Ainsi, au début du XIXe siècle, le positivisme d’ Auguste Comte par exemple concevait essentiellement l’histoire humaine en des termes évolutionnistes, passant par les stades successifs, théologique, métaphysique et positiviste – ce dernier terme étant peu ou prou identifiable à la modernité de l’industrie et des sciences appliquées. D’une manière analogue chez Hegel, dans sa Phénoménologie de l’esprit, la science est la première figure du Savoir absolu, celle qui fait immédiatement suite à la Religion manifeste – le Christianisme. Là où « La vérité est le contenu qui dans la religion est encore non identique à sa certitude »[1], l’absolu scientifique n’est autre que la vérité du monde exprimée sous une forme non-figurative, c’est-à-dire sous une forme qui se donne la possibilité d’être fidèle à son contenu. Dans la science, le savoir est authentiquement ce qu’il est autant qu’il énonce la forme de la connaissance la plus élevée : l’absolu trouve sa forme parachevée dans l’immanence de la réalité. Chez Comte comme chez Hegel, les espérances eschatologiques ont été remplacées par un discours qui s’enracine exclusivement dans le monde, c’est-à-dire sans monde alternatif, sans « Royaume des cieux ». En d’autres termes, elles n’ont plus vraiment lieu d’être.

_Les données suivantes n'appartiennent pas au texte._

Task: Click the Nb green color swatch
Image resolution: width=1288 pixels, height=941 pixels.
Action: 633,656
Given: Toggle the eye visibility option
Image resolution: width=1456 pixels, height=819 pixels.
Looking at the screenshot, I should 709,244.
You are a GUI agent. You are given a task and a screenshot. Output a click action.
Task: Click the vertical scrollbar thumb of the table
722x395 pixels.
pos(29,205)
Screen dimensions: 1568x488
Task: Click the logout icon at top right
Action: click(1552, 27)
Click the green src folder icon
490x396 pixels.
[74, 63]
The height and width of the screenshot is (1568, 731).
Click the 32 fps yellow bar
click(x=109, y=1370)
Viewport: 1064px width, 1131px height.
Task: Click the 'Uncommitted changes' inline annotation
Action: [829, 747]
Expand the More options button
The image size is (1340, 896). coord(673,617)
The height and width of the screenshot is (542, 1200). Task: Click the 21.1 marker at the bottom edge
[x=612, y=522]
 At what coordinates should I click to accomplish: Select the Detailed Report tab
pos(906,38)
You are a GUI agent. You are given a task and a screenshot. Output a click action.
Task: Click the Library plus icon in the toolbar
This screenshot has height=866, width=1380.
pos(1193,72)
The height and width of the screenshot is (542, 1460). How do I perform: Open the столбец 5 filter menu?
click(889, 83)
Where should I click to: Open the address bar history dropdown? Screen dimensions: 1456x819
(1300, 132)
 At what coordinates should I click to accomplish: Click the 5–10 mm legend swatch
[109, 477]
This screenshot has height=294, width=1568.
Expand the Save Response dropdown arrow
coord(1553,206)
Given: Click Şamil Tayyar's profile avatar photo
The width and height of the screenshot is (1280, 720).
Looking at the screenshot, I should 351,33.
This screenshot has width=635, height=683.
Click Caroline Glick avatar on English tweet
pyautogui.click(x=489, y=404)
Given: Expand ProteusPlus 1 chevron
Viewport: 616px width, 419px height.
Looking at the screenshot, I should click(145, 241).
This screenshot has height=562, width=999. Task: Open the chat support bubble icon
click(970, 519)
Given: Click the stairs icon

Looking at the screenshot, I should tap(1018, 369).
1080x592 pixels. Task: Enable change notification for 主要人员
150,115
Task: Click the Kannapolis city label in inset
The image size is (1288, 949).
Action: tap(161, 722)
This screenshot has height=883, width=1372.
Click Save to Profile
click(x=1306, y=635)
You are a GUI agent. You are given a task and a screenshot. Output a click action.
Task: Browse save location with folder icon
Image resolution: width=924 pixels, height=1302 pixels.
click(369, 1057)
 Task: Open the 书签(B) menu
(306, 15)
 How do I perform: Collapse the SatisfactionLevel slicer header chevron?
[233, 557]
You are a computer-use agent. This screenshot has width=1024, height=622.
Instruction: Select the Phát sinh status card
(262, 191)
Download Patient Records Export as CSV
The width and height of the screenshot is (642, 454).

Les espérances eschatologiques ont été remplacées par un discours qui s’enracine exclusivement dans le monde, c’est-à-dire sans monde alternatif, sans « Royaume des cieux »

Dès lors la science, elle-même produit de l’investigation rationnelle de l’esprit humain, peut-elle « sauver l’homme » au même titre que l’entend l’espérance chrétienne ?

La question reconfigure le problème même de la recevabilité même d’une espérance sotériologique. En un sens, pour le monde moderne des sciences positives, ces questions de « vie après la mort » pourraient apparaître comme des reliquats chimériques de croyances médiévales, en tous les cas relevant d’une conception préscientifique du monde. Il est pourtant très erroné de les croire exclues des réflexions scientifiques contemporaines. Le vieux désir de vie éternelle trouve une nouvelle jeunesse dans les recherches transhumanistes. Ainsi, Sam Altman, le fondateur de ChatGPT, a annoncé en 2023 investir 180 millions de dollars dans« la lutte contre la mort ». Ray Kurtweil de son côté, professeur au MIT et membre de l’Alcor[2], estime qu’une IA forte [3] pourrait parvenir à produire un modèle biomédical capable de « supprimer » la mort des corps d’ici 2029.

Le mythe prométhéen de l’homme nouveau et auto-suffisant faisant face à une nature enfin sous son contrôle se conjugue à une version biologisée du récit eschatologique de l’Écriture. 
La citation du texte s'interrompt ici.